Canada : rapport 2020 du Service Canadien de Renseignements Criminels

Service Canadien de Renseignements Criminels | Février 2020

Le Service Canadien de Renseignements Criminels (SCRC) vient de publier son rapport 2020 sur le crime organisé au Canada. Il y aurait 2.000 groupes criminels identifiés au Canada en 2020 (essentiellement en Ontario, au Québec et en Colombie-Britannique).
Quelques enseignements :
– Sur le cannabis : malgré la légalisation intervenue en 2018, les groupes criminels sont toujours présents sur ce marché, infiltrant même le marché légal. Ces organisations ont eu recours au programme de marijuana à des fins médicales de Santé Canada et ont ainsi exploité des cultures approuvées par le gouvernement, dépassé les limites de nombre de plants et détourné cette production vers le marché illicite. Le crime organisé est aussi impliqué dans l’industrie légale par le truchement de propriétaires, d’employés ou de membres du conseil d’administration d’entreprises légitimes, ou de sociétés d’investissement.
– Sur le fentanyl : cet opioïde de synthèse serait responsable de plus de 4.000 surdoses mortelles au Canada e n 2019 ( et sans doute une augmentation de plus de 50% en 2020).

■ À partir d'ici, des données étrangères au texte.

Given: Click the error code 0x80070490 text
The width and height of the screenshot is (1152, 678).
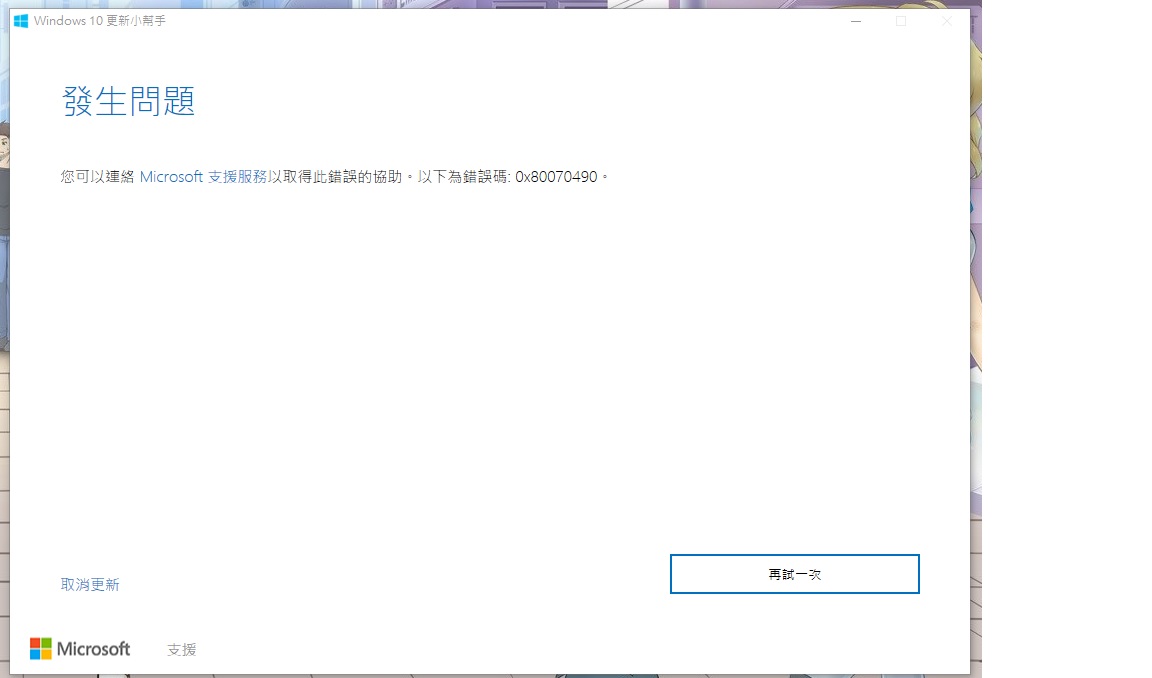Looking at the screenshot, I should tap(556, 177).
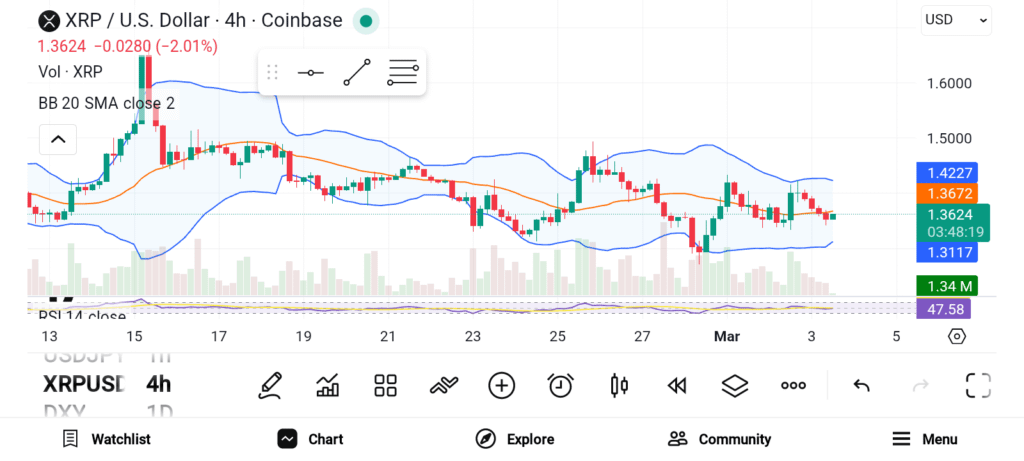Select the trend line drawing tool

point(357,72)
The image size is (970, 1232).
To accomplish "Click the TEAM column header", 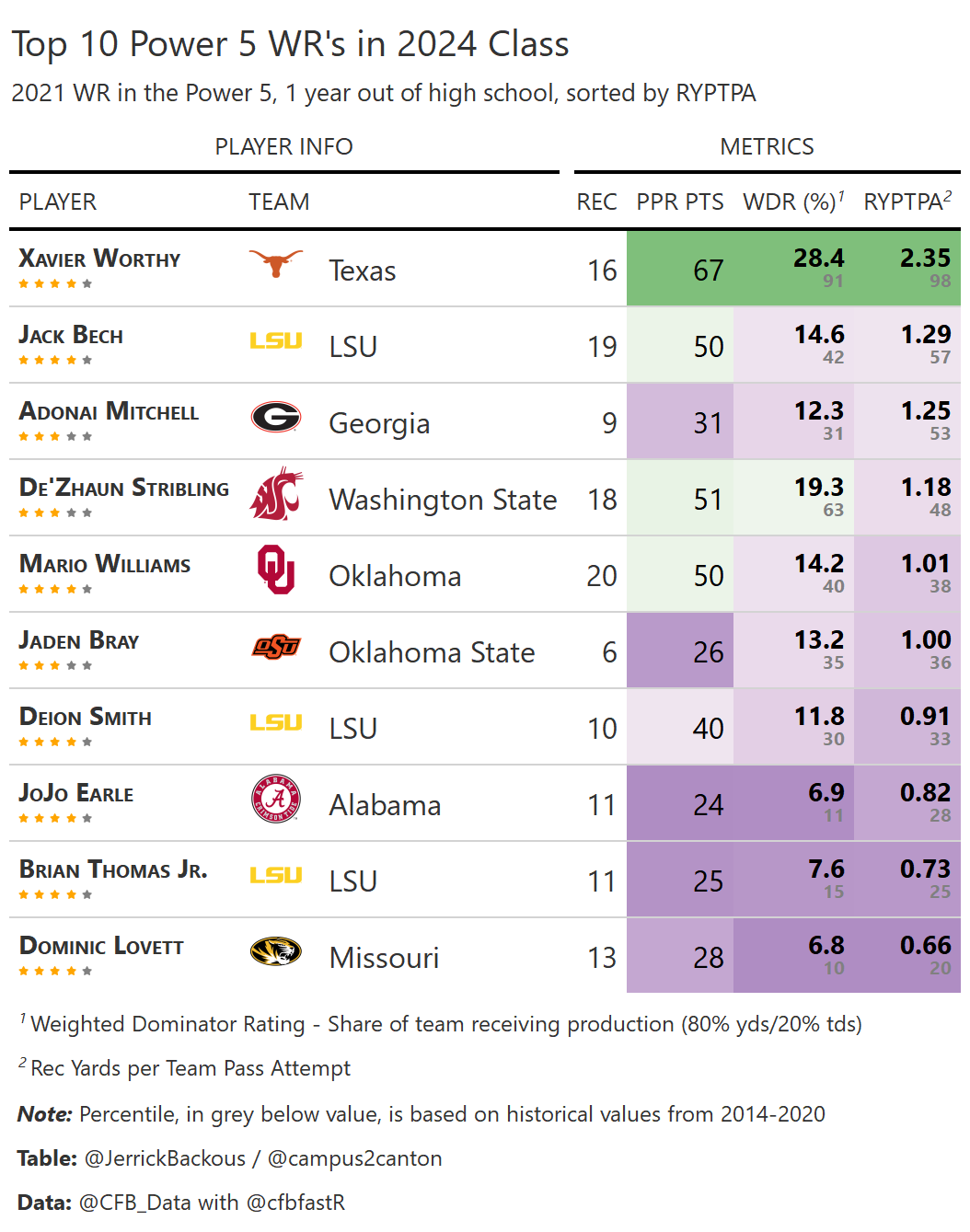I will click(279, 201).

– Sur la cocaïne : les conséquences de la crise du Covid (restrictions aux frontières, baisse des vols internationaux,…) ont provoqué une augmentation du prix du kilo de la cocaïne. Les groupes criminels semblent se tourner vers l’importation par voie terrestre. Considéré comme un « pays sûr », le Canada pourrait être utilisé comme zone de transit pour la cocaïne destinée à l’Europe et en Australie.
– Sur la méthamphétamine : plusieurs groupes criminels, face à la difficulté d’approvisionnement en cocaïne, se sont tournés vers la méthamphétamine, dont le prix a augmenté dans les rues canadiennes, malgré l’absence de pénurie.
– Infiltration dans l’économie : les entreprises du secteur privé les plus infiltrées par le crime organisé se retrouvent dans l’hébergement et les services alimentaires, le commerce de détail, les transports, le stockage et la construction. La crise sanitaire pourrait être une opportunité d’infiltration pour le crime organisé.
– Gangs de motards : les Hells Angels auraient grossi de 14% depuis 2016 sur la scène nationale et internationale. Il y aurait 150 clubs de motards criminalités au Canada en 2020.
– Mafia italo-canadienne : elle pourrait profiter de la crise économique liée à la crise sanitaire via des prêts usuraires et des extorsions.
– Gangs de rue : 97% de ces gangs sont impliqués dans des activités violentes.